Now make an auxiliary array, say **"temp"** of size = **max+1 = 8+1 = 9** (Indices 0 to 8).

Initialize all elements of temp with **-1**.

Again perform traversal on **'arr'**, and for each element **'x'** in **'arr' **do:

**temp[x] = index_of_x_in_arr** (as highlighted)

Now, the main searching starts.

Traverse each element of **arr **and for each element (i = 0 to 4), find **'diff'** as:

**diff = k - arr [i] **

Then check,

**(if temp[diff] != -1)**

**FALSE, **means the difference exists in 'arr' at location 'temp[diff]'.

**TRUE, **means the difference doesn't exist. Then, Just iterate through the loop.

**In this case, **

**for i = 0**

**diff = 8 - arr [0] = 8 - 6 = 2**

And,

**temp [diff] = temp [2] = 2 **(Not equal to **-1**)

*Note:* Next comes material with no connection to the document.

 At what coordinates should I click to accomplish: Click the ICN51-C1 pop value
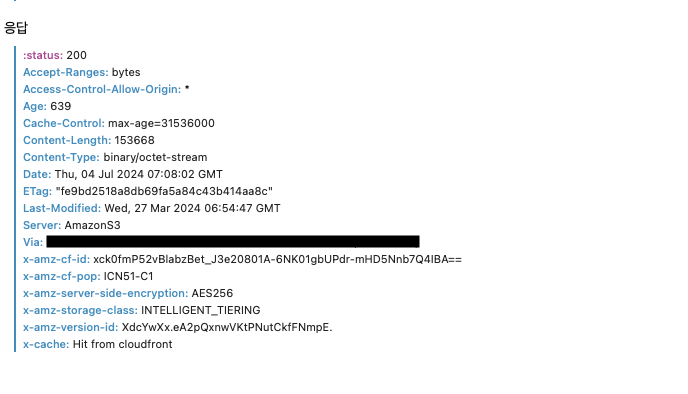pyautogui.click(x=128, y=276)
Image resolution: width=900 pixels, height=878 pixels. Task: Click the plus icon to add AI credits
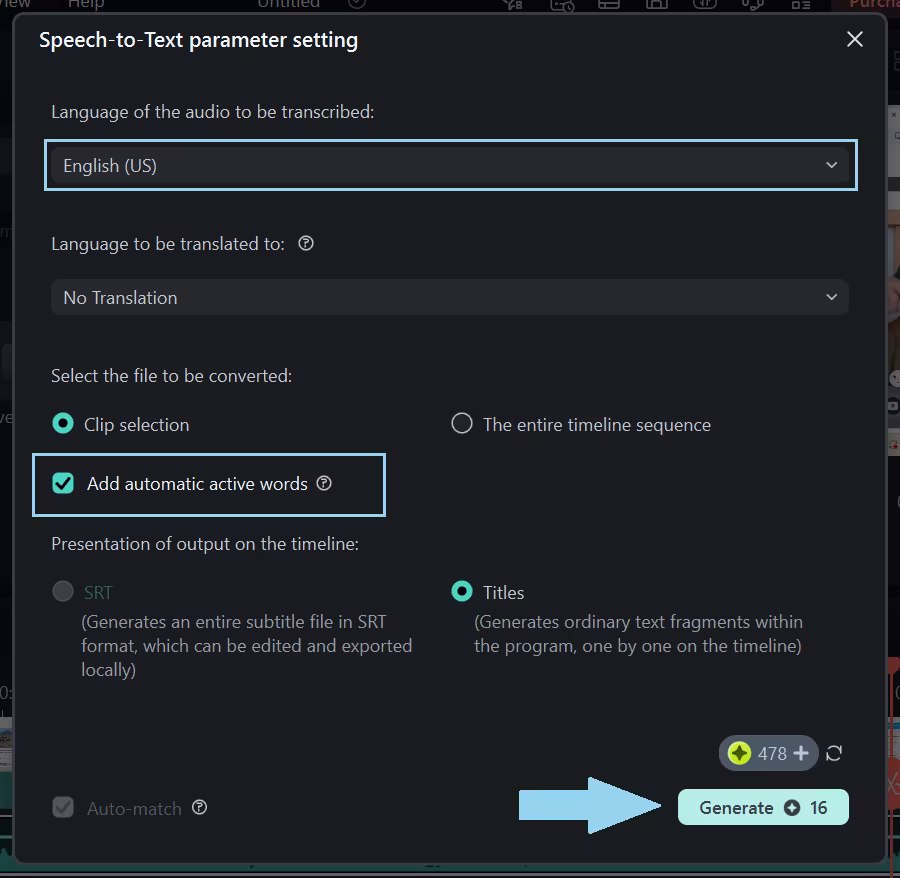[801, 753]
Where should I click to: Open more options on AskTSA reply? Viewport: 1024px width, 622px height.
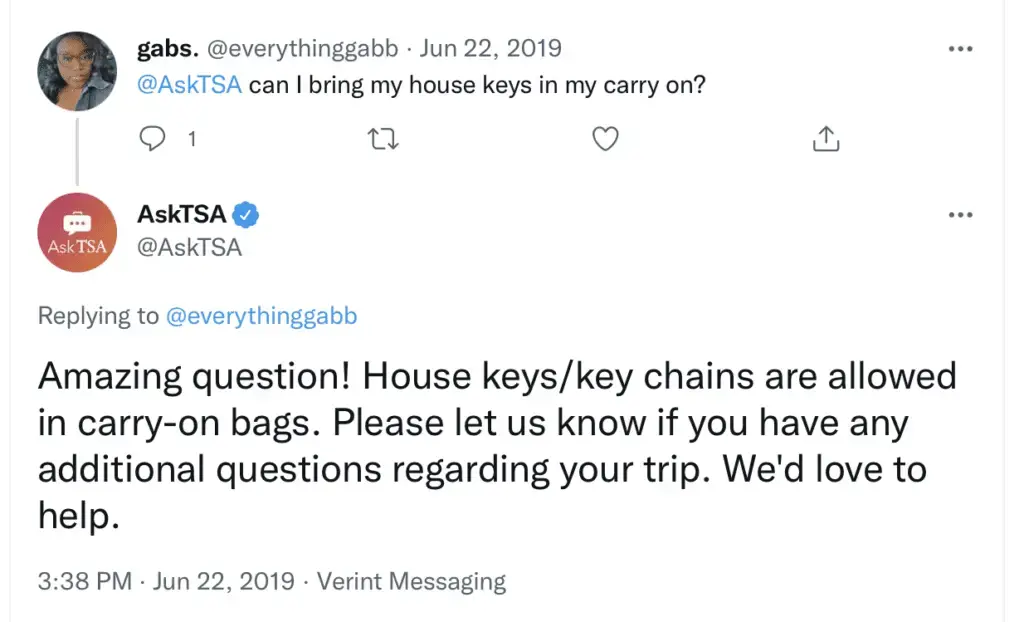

**Thus, temp[diff] exists at location 2 in arr.**

Finally, just return the positions** 'i'** and** 'temp[diff]' **(i=0 and temp[diff] = 2 in this case).

**Time complexity = O(n + max)**

//Source Code

#include <stdio.h>

#include<conio.h>

void main ()

{

int arr[] = { 6, 3, 2, 1, 8};

int temp[100];

int k = 8, max, i, diff;

max = arr[0];

//finding maximum element in arr

for (i = 0; i < 5; i++)

{

if (arr[i] > max)

{

max = arr[i];

}

}

//initializing temp to -1

for (i = 0; i < max; i++)

{

temp[i] = -1;

}

//mapping indices of elements in arr to temp

for (i = 0; i < 5; i++)

{

temp[arr[i]] = i;

}

//performing search

for (i = 0; i < 5; i++)

{

diff = (k - arr[i]);

if(temp[diff] != -1){

break;

}

}

printf("Elements are found at indices %d and %d", i, temp[diff]);

}